(Element and text location data)
========

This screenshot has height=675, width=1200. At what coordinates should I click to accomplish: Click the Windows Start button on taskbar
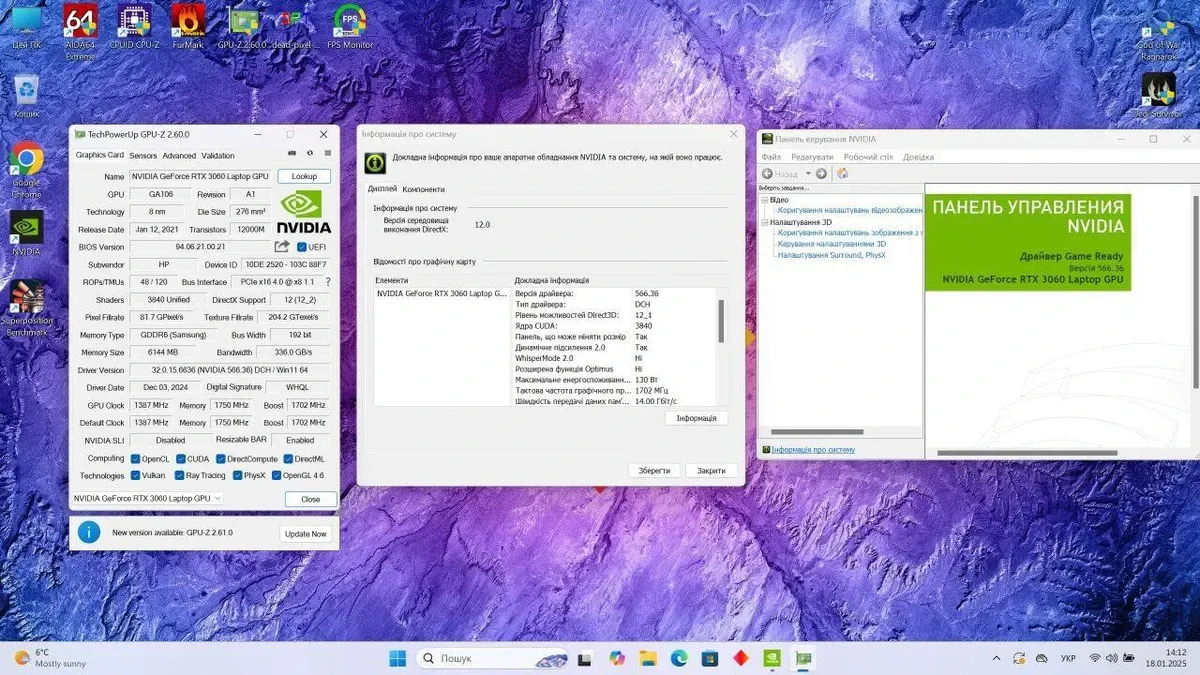pyautogui.click(x=397, y=658)
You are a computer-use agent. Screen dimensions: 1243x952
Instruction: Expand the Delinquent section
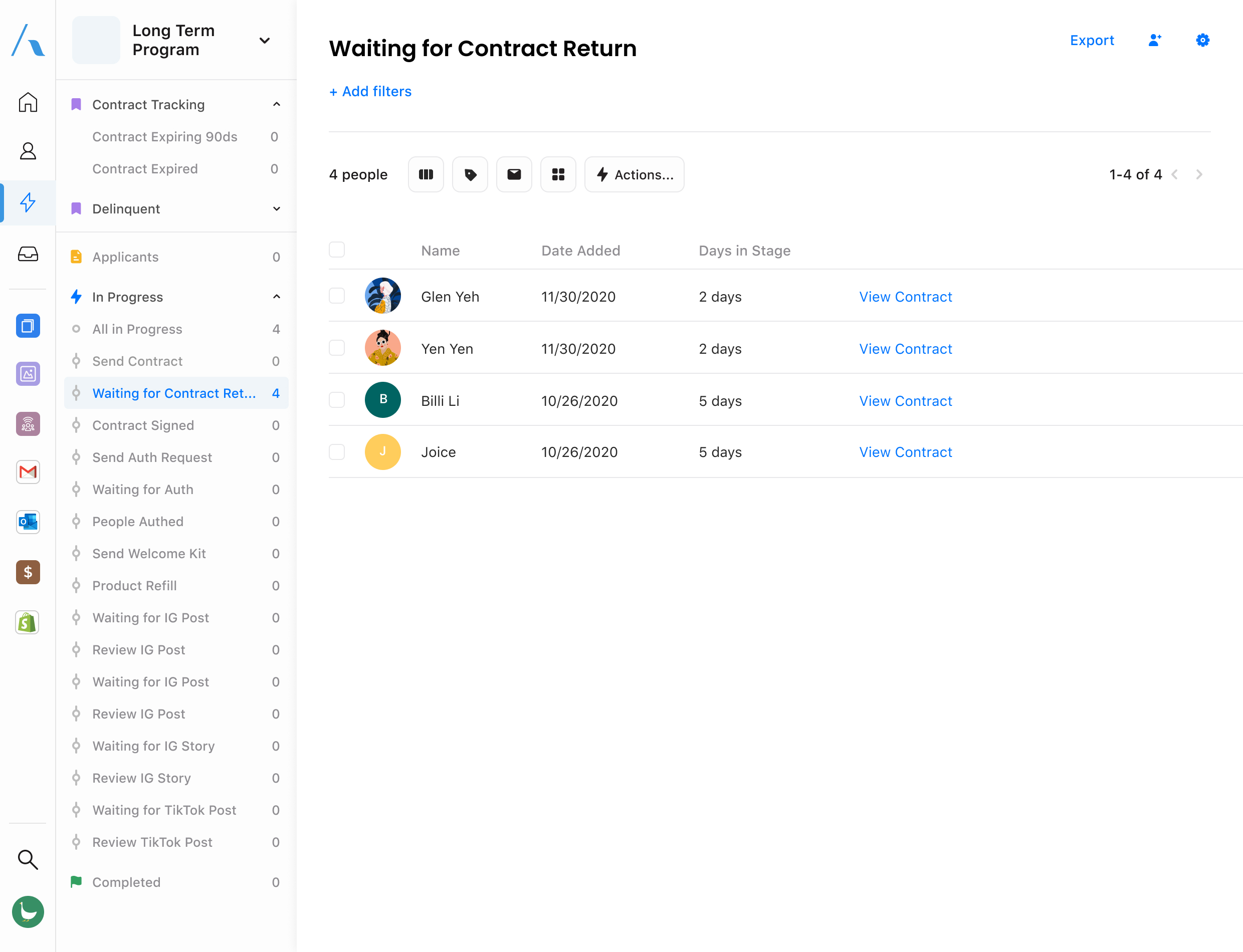point(276,209)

========

## TASK DESCRIPTION
Rewrite every row above, substituting "Overdue" for "Delinquent" and leaving all other text unchanged. Leave the pictures out of the output.

## COMPLETE ANSWER
This screenshot has height=675, width=1200. At what coordinates should I click to accomplish: Click the Windows Start button on taskbar
pyautogui.click(x=397, y=658)
You are a computer-use agent. Screen dimensions: 1243x952
Instruction: Expand the Overdue section
point(276,209)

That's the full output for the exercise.